Emotional Immunologist II

Part of my job is to help people to increase their emotional immunity from many of the inevitable toxic situations in life. Two clients were presented in the last article: Amy, very sensitive, who has a hostile and abrasive boss that rattles her, and Paul, indecisive and unassertive, who feels controlled by Andy, a well-meaning friend. Both Amy and Paul are disproportionately tense after interactions with these other people. Unless we develop control over our emotional lives, we can become adrift, like leaves in the wind, corks in the sea.

It would be pathological to be immune from grief, love, lust, loss of a job, etc. Feelings are very human and necessary to be in a community. However, when these feeling are controlling us, we should work to gain the upper hand.

How? We first need to gain perspective. Amy and Paul were presented because of how they amplified the magnitude of their problems. There are much bigger problems that we must handle—some involving life and death. Amy must recognize that Boss’ hostility is Boss’ problem and Amy need not own it. She made her boss bigger-than-life and Amy needs to understand that, by wanting acceptance or fairness, she is not accepting reality. Yes, she has a hostile boss, but that boss need not disturb her.

We have to cope with a wide variety of people in the human community and many are callous to our feelings. That is a reality, and not accepting that reality amplifies stress. Paul is angry with both himself and Andy when he feels trapped by Andy’s pushiness. Both clients saw their problems as catastrophic—they lost perspective. They carry the stress within themselves each and every day, even though their problems do not begin to approach catastrophic proportions.

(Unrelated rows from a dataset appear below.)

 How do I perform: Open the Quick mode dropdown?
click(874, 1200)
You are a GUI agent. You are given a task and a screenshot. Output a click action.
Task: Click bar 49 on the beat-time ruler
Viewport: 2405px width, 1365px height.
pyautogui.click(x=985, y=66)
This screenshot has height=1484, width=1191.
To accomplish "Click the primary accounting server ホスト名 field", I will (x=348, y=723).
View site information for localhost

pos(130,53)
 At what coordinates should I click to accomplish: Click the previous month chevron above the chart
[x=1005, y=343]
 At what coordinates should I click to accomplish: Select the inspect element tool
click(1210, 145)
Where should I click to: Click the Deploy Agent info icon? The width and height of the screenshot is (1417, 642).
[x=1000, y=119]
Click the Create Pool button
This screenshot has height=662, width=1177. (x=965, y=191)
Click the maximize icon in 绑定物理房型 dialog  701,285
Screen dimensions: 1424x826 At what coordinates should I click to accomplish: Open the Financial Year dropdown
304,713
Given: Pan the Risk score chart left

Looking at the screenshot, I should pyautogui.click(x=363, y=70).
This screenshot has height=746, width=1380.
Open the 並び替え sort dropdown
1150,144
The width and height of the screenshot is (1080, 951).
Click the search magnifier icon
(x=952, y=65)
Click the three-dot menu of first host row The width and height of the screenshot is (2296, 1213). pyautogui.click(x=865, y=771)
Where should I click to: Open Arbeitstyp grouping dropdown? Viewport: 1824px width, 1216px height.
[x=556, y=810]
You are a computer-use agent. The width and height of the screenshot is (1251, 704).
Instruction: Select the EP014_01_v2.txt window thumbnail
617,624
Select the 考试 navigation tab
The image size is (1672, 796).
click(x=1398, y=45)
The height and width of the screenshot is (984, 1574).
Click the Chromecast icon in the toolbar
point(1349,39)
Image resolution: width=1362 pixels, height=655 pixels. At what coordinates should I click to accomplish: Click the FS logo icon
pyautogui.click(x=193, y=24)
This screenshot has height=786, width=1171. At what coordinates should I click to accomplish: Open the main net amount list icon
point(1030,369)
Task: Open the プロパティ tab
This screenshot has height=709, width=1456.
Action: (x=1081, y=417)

Amy and Paul need to develop skills of coping with problems. For example, relaxation methods can be a great help. Life’s problems lead to muscle tension, that tension in turn amplifies those problems. The mind can cause body tension, and that tension influences emotions, creating feedback loops in the body. I demonstrate this with clients by challenging them to smile and try to think a hostile thought, then clench their jaws and fists and think of a warm, loving thought. Try it! Overwhelmingly, clients report that smiling inhibits hostility and tensing inhibits warmth. It is difficult to have one’s body relaxed and feel tension. I work with clients to develop these relaxation skills. In time, they find the body can be used as a tool to influence emotions.

In addition, I am working with Amy and Paul to use adversity as an opportunity to learn assertiveness skills. Adversity is both a problem and an opportunity. Amy is now looking her boss in the eye, and saying, “I would appreciate it if you could talk to me in a civil manner.” She is still rattled, but Boss is now her teacher who unwittingly provides on-the-job training in assertiveness and tension-reducing skills. In a similar way, Paul needs simply to say, “No thanks,” when Andy pitches him an activity. He knows Andy will say, “but…., You need to.. You should…” and this is an opportunity for Paul to realize Andy will not hate him and he need not feel guilty when he expresses his feelings.

Inevitably, we face problems more serious than Amy and Paul’s. These problems can become toxic and lead to emotional problems. By working on developing perspective along with relaxation and coping skills, such as being more assertive, we can reduce our internal turmoil. We also should learn to accept events we cannot control. These skills can increase our emotional immunity to problems.